Element and text position data:
######
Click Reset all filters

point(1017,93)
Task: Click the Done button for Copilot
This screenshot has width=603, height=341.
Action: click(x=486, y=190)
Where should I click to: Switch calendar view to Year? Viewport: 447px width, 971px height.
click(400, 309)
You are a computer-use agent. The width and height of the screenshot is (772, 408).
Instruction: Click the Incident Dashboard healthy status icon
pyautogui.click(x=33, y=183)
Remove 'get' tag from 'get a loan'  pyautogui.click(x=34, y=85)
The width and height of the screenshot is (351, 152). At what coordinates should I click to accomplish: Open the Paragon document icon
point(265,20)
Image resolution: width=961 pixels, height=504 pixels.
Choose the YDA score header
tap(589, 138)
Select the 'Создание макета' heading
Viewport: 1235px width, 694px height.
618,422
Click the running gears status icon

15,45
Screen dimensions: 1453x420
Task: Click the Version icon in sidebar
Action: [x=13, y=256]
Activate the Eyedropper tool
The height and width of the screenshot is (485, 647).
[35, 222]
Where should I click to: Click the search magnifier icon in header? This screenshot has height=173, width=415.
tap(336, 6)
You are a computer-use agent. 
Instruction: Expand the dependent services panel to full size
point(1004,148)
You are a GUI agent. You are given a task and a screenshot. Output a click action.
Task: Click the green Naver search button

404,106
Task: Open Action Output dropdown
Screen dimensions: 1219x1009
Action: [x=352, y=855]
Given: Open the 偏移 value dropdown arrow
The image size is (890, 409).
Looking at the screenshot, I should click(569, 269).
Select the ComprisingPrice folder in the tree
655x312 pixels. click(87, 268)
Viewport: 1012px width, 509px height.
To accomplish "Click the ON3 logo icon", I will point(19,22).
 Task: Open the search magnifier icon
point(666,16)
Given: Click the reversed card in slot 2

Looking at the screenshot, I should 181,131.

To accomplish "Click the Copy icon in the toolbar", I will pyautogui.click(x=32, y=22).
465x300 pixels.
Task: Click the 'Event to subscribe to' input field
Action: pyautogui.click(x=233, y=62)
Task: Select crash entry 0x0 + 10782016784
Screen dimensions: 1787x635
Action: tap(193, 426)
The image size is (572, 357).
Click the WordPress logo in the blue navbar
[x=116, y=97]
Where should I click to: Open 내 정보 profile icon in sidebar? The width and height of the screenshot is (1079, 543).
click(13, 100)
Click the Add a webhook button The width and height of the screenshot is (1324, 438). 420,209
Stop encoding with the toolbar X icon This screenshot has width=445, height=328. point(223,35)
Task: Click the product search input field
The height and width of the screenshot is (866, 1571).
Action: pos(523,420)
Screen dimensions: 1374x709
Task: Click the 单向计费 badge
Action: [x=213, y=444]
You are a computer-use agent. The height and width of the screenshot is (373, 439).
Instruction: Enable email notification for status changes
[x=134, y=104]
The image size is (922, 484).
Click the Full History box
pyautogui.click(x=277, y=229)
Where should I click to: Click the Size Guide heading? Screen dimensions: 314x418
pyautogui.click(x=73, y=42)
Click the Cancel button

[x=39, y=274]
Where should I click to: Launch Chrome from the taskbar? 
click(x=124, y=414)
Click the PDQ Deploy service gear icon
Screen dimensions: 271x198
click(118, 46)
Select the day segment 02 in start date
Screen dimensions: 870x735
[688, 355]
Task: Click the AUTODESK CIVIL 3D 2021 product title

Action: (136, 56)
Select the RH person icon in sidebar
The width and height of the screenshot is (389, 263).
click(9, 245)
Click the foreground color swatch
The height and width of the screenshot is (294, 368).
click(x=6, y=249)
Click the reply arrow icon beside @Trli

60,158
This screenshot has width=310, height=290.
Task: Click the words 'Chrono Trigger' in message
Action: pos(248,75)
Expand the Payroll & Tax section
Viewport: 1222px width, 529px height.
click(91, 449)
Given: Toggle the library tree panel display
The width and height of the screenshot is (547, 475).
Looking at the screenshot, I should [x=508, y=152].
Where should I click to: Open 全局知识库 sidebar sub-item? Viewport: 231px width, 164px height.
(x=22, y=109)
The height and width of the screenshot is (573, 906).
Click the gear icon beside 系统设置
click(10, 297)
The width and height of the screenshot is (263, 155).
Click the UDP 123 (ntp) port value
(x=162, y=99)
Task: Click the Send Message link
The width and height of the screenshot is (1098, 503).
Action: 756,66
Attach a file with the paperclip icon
######
Given instruction — Copy every one of the lines above word for word, with nothing changed.

Final result —
Click Reset all filters

point(1017,93)
Task: Click the Done button for Copilot
This screenshot has width=603, height=341.
Action: click(x=486, y=190)
Where should I click to: Switch calendar view to Year? Viewport: 447px width, 971px height.
click(400, 309)
You are a computer-use agent. The width and height of the screenshot is (772, 408).
Instruction: Click the Incident Dashboard healthy status icon
pyautogui.click(x=33, y=183)
Remove 'get' tag from 'get a loan'  pyautogui.click(x=34, y=85)
The width and height of the screenshot is (351, 152). At what coordinates should I click to accomplish: Open the Paragon document icon
point(265,20)
Image resolution: width=961 pixels, height=504 pixels.
Choose the YDA score header
tap(589, 138)
Select the 'Создание макета' heading
Viewport: 1235px width, 694px height.
618,422
Click the running gears status icon

15,45
Screen dimensions: 1453x420
Task: Click the Version icon in sidebar
Action: [x=13, y=256]
Activate the Eyedropper tool
The height and width of the screenshot is (485, 647).
[35, 222]
Where should I click to: Click the search magnifier icon in header? This screenshot has height=173, width=415.
tap(336, 6)
You are a computer-use agent. 
Instruction: Expand the dependent services panel to full size
point(1004,148)
You are a GUI agent. You are given a task and a screenshot. Output a click action.
Task: Click the green Naver search button

404,106
Task: Open Action Output dropdown
Screen dimensions: 1219x1009
Action: [x=352, y=855]
Given: Open the 偏移 value dropdown arrow
The image size is (890, 409).
Looking at the screenshot, I should click(569, 269).
Select the ComprisingPrice folder in the tree
655x312 pixels. click(87, 268)
Viewport: 1012px width, 509px height.
To accomplish "Click the ON3 logo icon", I will point(19,22).
 Task: Open the search magnifier icon
point(666,16)
Given: Click the reversed card in slot 2

Looking at the screenshot, I should 181,131.

To accomplish "Click the Copy icon in the toolbar", I will pyautogui.click(x=32, y=22).
465x300 pixels.
Task: Click the 'Event to subscribe to' input field
Action: pyautogui.click(x=233, y=62)
Task: Select crash entry 0x0 + 10782016784
Screen dimensions: 1787x635
Action: tap(193, 426)
The image size is (572, 357).
Click the WordPress logo in the blue navbar
[x=116, y=97]
Where should I click to: Open 내 정보 profile icon in sidebar? The width and height of the screenshot is (1079, 543).
click(13, 100)
Click the Add a webhook button The width and height of the screenshot is (1324, 438). 420,209
Stop encoding with the toolbar X icon This screenshot has width=445, height=328. point(223,35)
Task: Click the product search input field
The height and width of the screenshot is (866, 1571).
Action: pos(523,420)
Screen dimensions: 1374x709
Task: Click the 单向计费 badge
Action: [x=213, y=444]
You are a computer-use agent. The height and width of the screenshot is (373, 439).
Instruction: Enable email notification for status changes
[x=134, y=104]
The image size is (922, 484).
Click the Full History box
pyautogui.click(x=277, y=229)
Where should I click to: Click the Size Guide heading? Screen dimensions: 314x418
pyautogui.click(x=73, y=42)
Click the Cancel button

[x=39, y=274]
Where should I click to: Launch Chrome from the taskbar? 
click(x=124, y=414)
Click the PDQ Deploy service gear icon
Screen dimensions: 271x198
click(118, 46)
Select the day segment 02 in start date
Screen dimensions: 870x735
[688, 355]
Task: Click the AUTODESK CIVIL 3D 2021 product title

Action: (136, 56)
Select the RH person icon in sidebar
The width and height of the screenshot is (389, 263).
click(9, 245)
Click the foreground color swatch
The height and width of the screenshot is (294, 368).
click(x=6, y=249)
Click the reply arrow icon beside @Trli

60,158
This screenshot has width=310, height=290.
Task: Click the words 'Chrono Trigger' in message
Action: pos(248,75)
Expand the Payroll & Tax section
Viewport: 1222px width, 529px height.
click(91, 449)
Given: Toggle the library tree panel display
The width and height of the screenshot is (547, 475).
Looking at the screenshot, I should [x=508, y=152].
Where should I click to: Open 全局知识库 sidebar sub-item? Viewport: 231px width, 164px height.
(x=22, y=109)
The height and width of the screenshot is (573, 906).
Click the gear icon beside 系统设置
click(10, 297)
The width and height of the screenshot is (263, 155).
Click the UDP 123 (ntp) port value
(x=162, y=99)
Task: Click the Send Message link
The width and height of the screenshot is (1098, 503).
Action: 756,66
Attach a file with the paperclip icon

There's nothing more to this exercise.